(DOCUMENT SECTION)
Recently, we have seen numerous news reports of tourists who have died while vacationing in the Dominican Republic. As of now, there has been no definitive cause of death. During this same time period, deaths of several “medical tourists” who traveled to the Dominican Republic for cosmetic surgery have gone almost unnoticed! I was unaware of this group until 2 weeks ago when I was asked to see a patient who had strange wounds on her back and legs and draining wounds from a breast augmentation procedure. The patient was a young woman from Alabama who had gone to the Dominican Republic to have the operative procedures. Several months prior, her sister had undergone cosmetic surgery by a “plastic surgeon” there and had a favorable outcome, so she also decided to go; her results were not as gratifying.
A few days after the procedures, she experienced shortness of breath and wounds began to develop on her back and thighs. She began draining from her bilateral breast augmentation incisions. She was released from the hospital in the Dominican Republic to fly back to Montgomery, but she was so sick she went straight to the hospital from the airport. She was diagnosed with bilateral pneumonia and treated with antibiotics. She was released from the hospital after a few days of treatment, but she still felt terrible and short of breath. Shortly after her discharge, I was asked to examine the wounds on her back, which were obviously from a liposuction procedure. Initially, I was horrified by these wounds, and it takes a lot to horrify me! She had multiple necrotic wounds on her back and thighs, her breast wounds were draining necrotic and purulent material, and her breathing was labored. I debrided the wounds on her back and legs then started treatment. The breast wounds also were debrided and treated. She insisted that her breathing was better and did not want to look into it further. Her first follow-up visit was good and bad. The wounds all looked better, but she now had a large, tender mass on her buttock. Her breathing had worsened. The buttock mass was a 10-cm abscess that we drained and treated. Because of her worsening breathing, I insisted she go to the hospital. Fortunately, the cause of her breathing problem was identified — bilateral pulmonary emboli — and treatment was instituted quickly with good results. I saw her again this past week and was pleased to see she was doing better, although we still have the unhealed wounds and abscesses to manage.
(End DOCUMENT SECTION)
(DATASET)
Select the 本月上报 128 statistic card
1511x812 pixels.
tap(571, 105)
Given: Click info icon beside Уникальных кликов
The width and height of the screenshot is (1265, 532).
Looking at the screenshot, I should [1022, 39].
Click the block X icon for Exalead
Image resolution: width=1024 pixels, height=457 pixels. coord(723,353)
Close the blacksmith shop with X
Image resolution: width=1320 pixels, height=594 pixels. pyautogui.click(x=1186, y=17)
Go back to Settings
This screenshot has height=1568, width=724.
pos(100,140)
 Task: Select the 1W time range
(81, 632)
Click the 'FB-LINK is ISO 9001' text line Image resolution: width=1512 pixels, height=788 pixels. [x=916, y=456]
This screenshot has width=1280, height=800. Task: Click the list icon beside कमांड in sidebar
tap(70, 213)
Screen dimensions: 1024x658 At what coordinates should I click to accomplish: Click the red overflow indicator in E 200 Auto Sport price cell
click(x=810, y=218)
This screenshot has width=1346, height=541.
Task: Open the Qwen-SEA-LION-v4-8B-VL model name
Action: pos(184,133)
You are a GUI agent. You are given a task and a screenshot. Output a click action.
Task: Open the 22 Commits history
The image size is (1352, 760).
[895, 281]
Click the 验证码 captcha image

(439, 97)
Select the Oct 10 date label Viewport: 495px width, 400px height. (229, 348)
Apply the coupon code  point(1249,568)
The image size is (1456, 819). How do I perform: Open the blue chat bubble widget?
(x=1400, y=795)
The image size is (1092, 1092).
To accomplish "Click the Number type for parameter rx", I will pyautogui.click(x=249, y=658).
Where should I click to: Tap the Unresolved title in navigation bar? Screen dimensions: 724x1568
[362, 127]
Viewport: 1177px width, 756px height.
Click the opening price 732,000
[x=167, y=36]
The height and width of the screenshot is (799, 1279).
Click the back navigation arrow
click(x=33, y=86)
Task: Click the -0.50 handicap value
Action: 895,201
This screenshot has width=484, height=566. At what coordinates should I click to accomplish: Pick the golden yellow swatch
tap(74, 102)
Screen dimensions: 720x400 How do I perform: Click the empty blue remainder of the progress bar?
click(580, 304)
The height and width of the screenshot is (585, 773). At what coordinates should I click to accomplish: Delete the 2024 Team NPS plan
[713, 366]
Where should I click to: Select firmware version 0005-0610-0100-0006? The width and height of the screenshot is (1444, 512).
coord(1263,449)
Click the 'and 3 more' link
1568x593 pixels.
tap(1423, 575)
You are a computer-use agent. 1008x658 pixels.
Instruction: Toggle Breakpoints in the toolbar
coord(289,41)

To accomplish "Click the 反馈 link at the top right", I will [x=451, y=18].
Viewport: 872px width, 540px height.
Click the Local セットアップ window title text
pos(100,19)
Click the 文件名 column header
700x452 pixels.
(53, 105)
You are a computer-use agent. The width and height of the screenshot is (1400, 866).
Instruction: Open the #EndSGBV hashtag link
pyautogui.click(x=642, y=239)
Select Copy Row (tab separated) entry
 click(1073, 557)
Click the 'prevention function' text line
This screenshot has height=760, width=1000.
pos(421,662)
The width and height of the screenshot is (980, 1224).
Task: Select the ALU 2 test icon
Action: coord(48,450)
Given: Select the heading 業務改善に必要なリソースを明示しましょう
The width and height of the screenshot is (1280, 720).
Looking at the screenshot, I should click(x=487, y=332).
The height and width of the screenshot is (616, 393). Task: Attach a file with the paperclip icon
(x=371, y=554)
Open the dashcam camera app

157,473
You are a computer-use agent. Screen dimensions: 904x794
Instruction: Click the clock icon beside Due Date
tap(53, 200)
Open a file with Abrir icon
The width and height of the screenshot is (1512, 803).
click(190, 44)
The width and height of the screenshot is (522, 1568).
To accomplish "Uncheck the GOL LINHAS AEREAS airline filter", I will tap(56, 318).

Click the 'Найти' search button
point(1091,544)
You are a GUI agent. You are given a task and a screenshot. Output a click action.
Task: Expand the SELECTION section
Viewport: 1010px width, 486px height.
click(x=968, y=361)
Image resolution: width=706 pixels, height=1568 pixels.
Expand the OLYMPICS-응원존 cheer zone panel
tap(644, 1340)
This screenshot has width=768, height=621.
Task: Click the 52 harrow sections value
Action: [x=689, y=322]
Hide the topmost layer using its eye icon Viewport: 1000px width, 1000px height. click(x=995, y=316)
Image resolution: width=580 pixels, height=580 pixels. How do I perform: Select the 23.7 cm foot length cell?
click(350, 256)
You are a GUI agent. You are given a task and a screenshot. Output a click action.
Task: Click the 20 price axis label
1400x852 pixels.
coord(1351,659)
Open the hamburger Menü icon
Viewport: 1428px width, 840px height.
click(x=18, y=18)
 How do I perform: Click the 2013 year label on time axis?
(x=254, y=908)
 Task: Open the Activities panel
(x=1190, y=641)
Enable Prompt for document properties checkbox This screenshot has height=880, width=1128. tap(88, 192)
(End DATASET)
#### [EXERCISE INSTRUCTIONS]
[A] Decide whether each statement agrees with the patient case account. For each, answer yes or no and quote the words of the account that decide it. (i) The patient's sister had a good result from her surgery in the Dominican Republic. (ii) The abscess on the patient's buttock measured 5 cm. (iii) After landing, the patient went home before going to the hospital.
[B] Using the patient case account, answer these three questions:
(i) Which state was the patient from?
(ii) What was she diagnosed with on her first hospital stay after returning?
(iii) What was later identified as the cause of her breathing problem?
[C] From the patient case account, write out the passage starting with "Recently, we have" and going on through "not as gratifying.".

#### [TASK-BY-TASK ANSWERS]
[A]
(i) Yes: "had a favorable outcome"
(ii) No: "The buttock mass was a 10-cm abscess"
(iii) No: "she went straight to the hospital from the airport"

[B]
(i) Alabama
(ii) Bilateral pneumonia
(iii) Bilateral pulmonary emboli

[C]
Recently, we have seen numerous news reports of tourists who have died while vacationing in the Dominican Republic. As of now, there has been no definitive cause of death. During this same time period, deaths of several “medical tourists” who traveled to the Dominican Republic for cosmetic surgery have gone almost unnoticed! I was unaware of this group until 2 weeks ago when I was asked to see a patient who had strange wounds on her back and legs and draining wounds from a breast augmentation procedure. The patient was a young woman from Alabama who had gone to the Dominican Republic to have the operative procedures. Several months prior, her sister had undergone cosmetic surgery by a “plastic surgeon” there and had a favorable outcome, so she also decided to go; her results were not as gratifying.